Pictures in the material below are to be left out, and only the lines from the line with "How do I perform: Click" up to and including the line with "Open the Platby tile" are to be written out exactly.

● **Records for this task**
+++

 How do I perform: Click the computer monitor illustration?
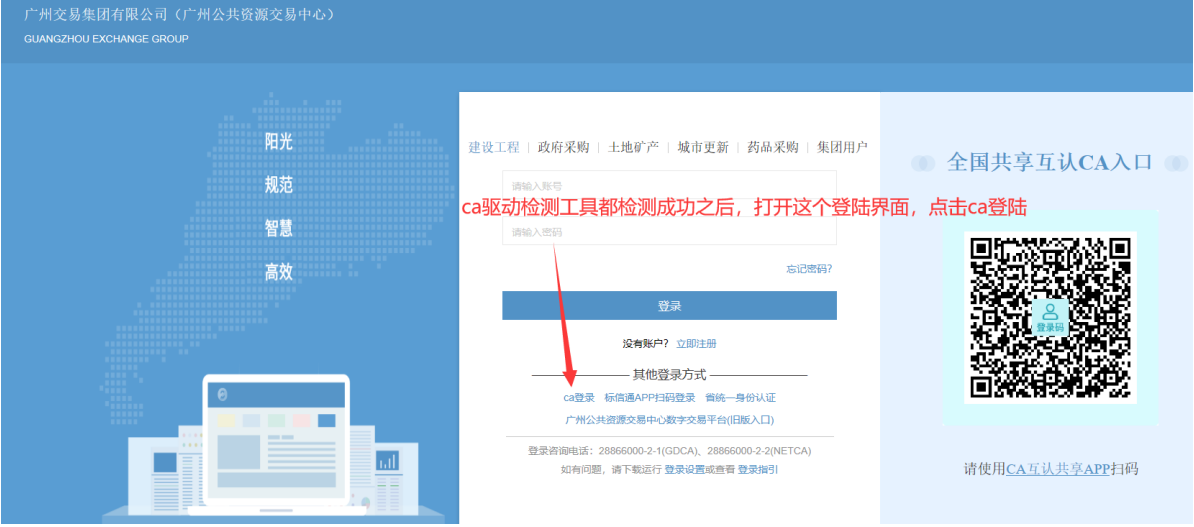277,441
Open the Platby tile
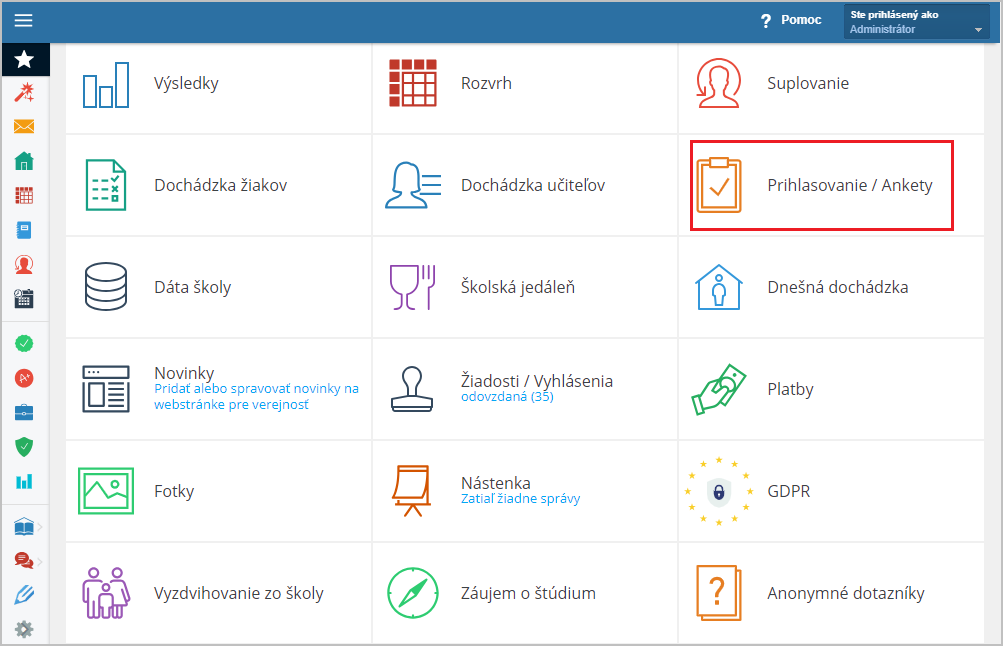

+++

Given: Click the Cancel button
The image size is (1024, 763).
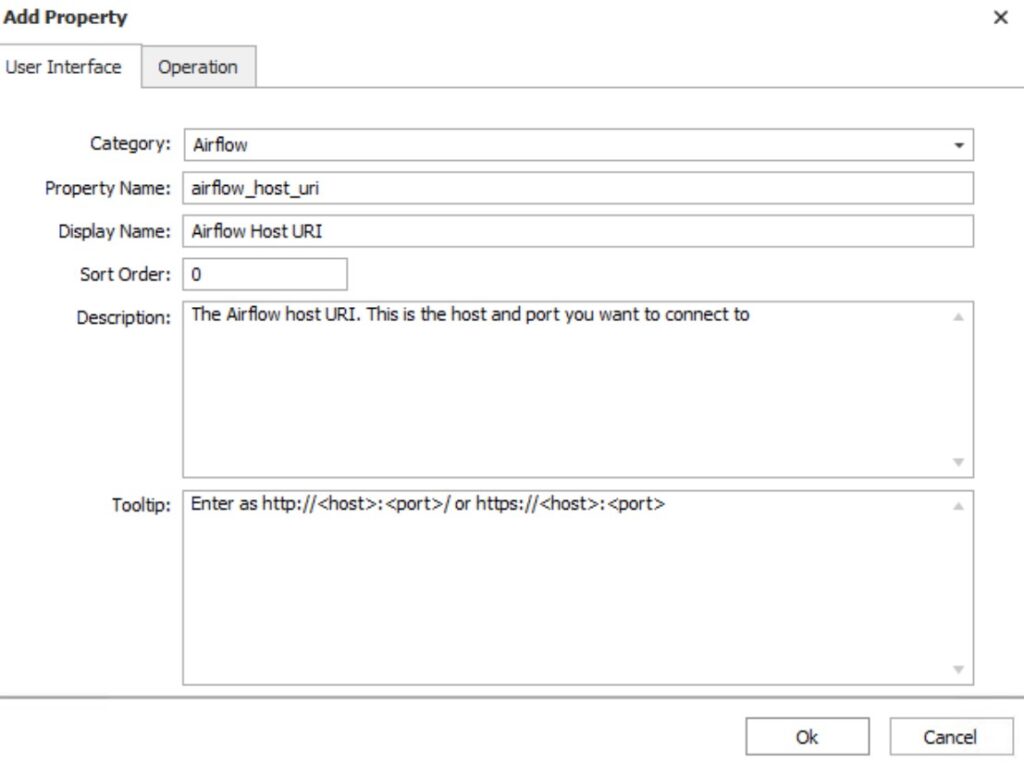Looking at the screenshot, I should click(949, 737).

+++

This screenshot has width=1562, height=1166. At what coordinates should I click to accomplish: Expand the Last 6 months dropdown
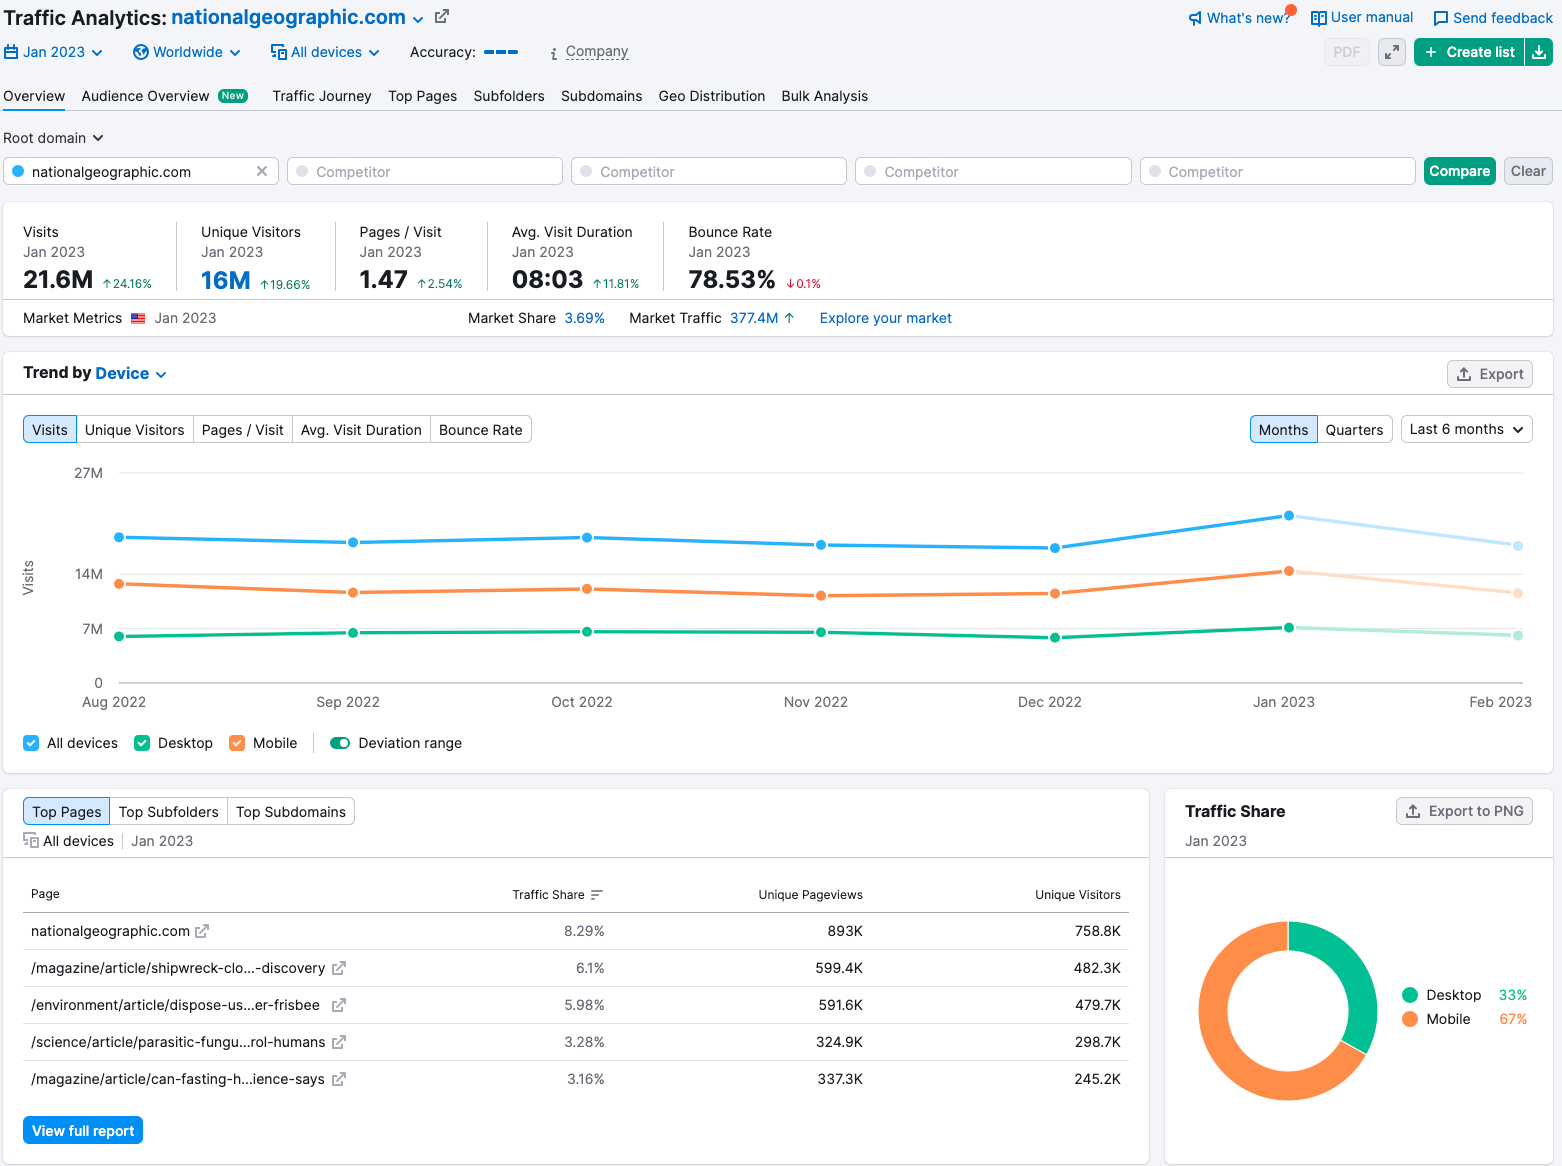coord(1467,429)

+++

● **Task response**
 How do I perform: Click the computer monitor illustration?
277,441
Open the Platby tile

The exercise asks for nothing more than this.